Modulation of thyroid hormone nuclear receptors by short-chain fatty acids in glial C6 cells. Role of histone acetylation.

Abstract

We have studied the effect of butyrate and other short-chain fatty acids on thyroid hormone nuclear receptors in C6 cells, a rat glioma cell line. Exposure of C6 cells to butyrate leads to increased levels of L-triiodothyronine (T3) in the nuclear and extranuclear compartments. The rise in nuclear binding is not merely a reflection of the higher cellular hormone content, and Scatchard analysis of T3 binding to isolated nuclei reveals that butyrate increases receptor number without changing affinity. The effect on the receptor is quantitatively important: a 48-h incubation with 2 mM butyrate increases nuclear binding by 2-3-fold, and 5 mM butyrate by 3-5-fold. Other short-chain fatty acids were found to similarly influence both nuclear receptor and extranuclear T3 levels with the following potency: butyrate greater than valerate greater than propionate greater than acetate. On the contrary, ketone bodies were ineffective. Butyrate increases receptor levels by decreasing receptor degradation, since the apparent t1/2 of receptor disappearance increased by approximately 3-fold in cells incubated with 2 mM butyrate for 48 h. The regulation of receptor number might be secondary to an action of butyrate on regions of the chromatin to which the receptor associates. We then examined the effect of butyrate on histone acetylation.
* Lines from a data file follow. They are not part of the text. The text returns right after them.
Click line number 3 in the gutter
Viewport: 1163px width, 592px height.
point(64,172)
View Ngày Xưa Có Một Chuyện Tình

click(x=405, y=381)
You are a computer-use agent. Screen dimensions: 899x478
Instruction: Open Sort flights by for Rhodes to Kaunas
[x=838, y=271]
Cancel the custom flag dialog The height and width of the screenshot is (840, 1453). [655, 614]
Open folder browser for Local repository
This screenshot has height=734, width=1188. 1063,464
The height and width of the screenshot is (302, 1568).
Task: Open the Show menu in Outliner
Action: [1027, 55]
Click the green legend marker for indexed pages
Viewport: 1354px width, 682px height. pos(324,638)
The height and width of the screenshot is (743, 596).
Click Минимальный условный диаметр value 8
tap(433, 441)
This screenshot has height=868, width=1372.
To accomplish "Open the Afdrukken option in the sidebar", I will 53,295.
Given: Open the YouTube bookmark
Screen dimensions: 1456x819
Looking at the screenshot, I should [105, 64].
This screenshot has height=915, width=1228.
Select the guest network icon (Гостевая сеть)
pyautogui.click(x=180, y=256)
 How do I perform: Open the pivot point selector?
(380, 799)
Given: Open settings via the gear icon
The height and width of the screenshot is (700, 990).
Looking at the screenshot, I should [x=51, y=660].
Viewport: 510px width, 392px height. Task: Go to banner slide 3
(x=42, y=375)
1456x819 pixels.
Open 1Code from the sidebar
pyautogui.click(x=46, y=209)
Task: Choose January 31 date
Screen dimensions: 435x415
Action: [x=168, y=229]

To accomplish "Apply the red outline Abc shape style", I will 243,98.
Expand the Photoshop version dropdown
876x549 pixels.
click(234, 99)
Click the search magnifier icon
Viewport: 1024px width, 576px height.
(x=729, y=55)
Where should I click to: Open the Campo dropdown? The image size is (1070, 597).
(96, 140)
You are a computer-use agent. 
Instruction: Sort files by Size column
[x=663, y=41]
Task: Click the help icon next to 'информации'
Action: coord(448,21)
The fatty acid had little effect in increasing the level of multiacetylated forms of H3 and H4 histone when studied in acid-urea gels, but it markedly inhibited the turnover of [3H] acetate from the histone fraction. There was a striking similarity in the dose-response of butyrate for increasing receptor levels and inhibiting histone deacetylation. Furthermore, a very close correlation between receptor levels and [3H]acetate release was also found when different short-chain fatty acids were used. We thus conclude that the effect of butyrate on the receptor could be explained by a modification of the chromatin structure of C6 cells secondary to acetylation.